I have been challenged to partake in a 100 opponent kumite in my martial arts school for a 3rd degree black test.  This is NOT the original Mas Oyama kumite which consisted of 100 rounds of 2 minutes each and a requirement that a certain proportion be victories.  Rather, this will be a gauntlet of 1 minute rounds with fresh opponents, the purpose of which is to test my heart, not my ribcage.  When asked if I felt able to participate, I said "maybe, let me find my physical limits and get back to you."  
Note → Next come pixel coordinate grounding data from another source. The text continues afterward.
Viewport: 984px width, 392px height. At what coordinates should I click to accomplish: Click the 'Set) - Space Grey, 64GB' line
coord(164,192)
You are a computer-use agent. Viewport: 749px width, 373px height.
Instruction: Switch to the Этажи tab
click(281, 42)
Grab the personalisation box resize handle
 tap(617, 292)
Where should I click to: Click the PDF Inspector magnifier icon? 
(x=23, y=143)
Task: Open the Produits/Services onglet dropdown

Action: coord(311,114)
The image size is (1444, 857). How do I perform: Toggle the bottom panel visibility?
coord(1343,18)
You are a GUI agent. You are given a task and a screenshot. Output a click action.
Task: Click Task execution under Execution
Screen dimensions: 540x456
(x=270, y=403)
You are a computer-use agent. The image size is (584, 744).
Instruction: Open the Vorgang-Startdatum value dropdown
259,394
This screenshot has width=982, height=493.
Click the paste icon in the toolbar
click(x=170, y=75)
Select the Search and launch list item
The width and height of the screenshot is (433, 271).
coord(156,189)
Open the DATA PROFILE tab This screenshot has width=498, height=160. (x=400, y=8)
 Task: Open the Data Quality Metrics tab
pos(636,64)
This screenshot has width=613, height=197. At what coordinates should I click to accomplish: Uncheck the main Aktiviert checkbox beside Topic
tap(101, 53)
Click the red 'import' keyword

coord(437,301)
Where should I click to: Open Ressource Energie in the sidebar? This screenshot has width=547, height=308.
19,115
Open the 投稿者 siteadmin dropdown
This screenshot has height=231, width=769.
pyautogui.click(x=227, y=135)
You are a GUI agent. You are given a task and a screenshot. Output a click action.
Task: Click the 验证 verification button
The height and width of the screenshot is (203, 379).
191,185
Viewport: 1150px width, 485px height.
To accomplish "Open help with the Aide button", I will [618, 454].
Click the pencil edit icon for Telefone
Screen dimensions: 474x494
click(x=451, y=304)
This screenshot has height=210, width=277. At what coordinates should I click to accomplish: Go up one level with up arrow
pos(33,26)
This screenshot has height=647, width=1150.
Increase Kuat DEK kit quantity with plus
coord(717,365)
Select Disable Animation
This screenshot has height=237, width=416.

My current goal is to complete 200 minutes of combinations nonstop (the combo will be a front, cross, rising kick).  I can currently complete 60 minutes once per month without cardiovascular symptoms.  I will add 10 minutes per month until I am able to nearly complete 200, and by that point will be nearly at the point next year of accepting the challenge.  It will verify that I am physically able to complete the challenge (1 hour and 40 minutes of being beat down and giving back my worst).  The only barrier past that point will be will power to endure the beating that awaits me.  The 20 opponent gauntlet for my 2nd degree black test was a brutal test.  I hadn't cried after a beatdown since I was 6 years old and that test did the trick, reducing me from grown man to little boy over 12 hours.  Despite that, I can say I earned my second degree and have diligently kept returning for more.

My current workout routine is 120 deep stretch extended range of motion pushups per week, 10 minutes of repetitive high kicking to build range of motion, balance, and hip muscle development, as many repetitions of kettlebell lifts as prescribed by rolling dice and adding a zero to the results (a range from 20 - 120 lifts per week to be completed as quickly as possible), running around a park with my loved ones as many repetitions as they require.  One of the problems with this training is the high volume of anterior chain movements.  The kettlebell lifts will help balance my muscular development, but I will also require a pulling movement.  I will be adding bent over rows, since I can no longer perform a full pullup, and a 30 second neck bridge to my isometric routine after exercise.  I also incorporate bear crawls as a finisher that integrates all muscle groups.  At times, I add 100 stance switches (jumping and switching left vs. right forward positions), 100 hook strikes per arm, 100 in to out hammerfist strikes per arm, and 200 horizontal straight punches.  Accordingly, my body composition has improved dramatically and I am currently avoiding any joint pain or cardiovascular symptoms.

My hope is to be physically ready for the challenge ahead by next summer.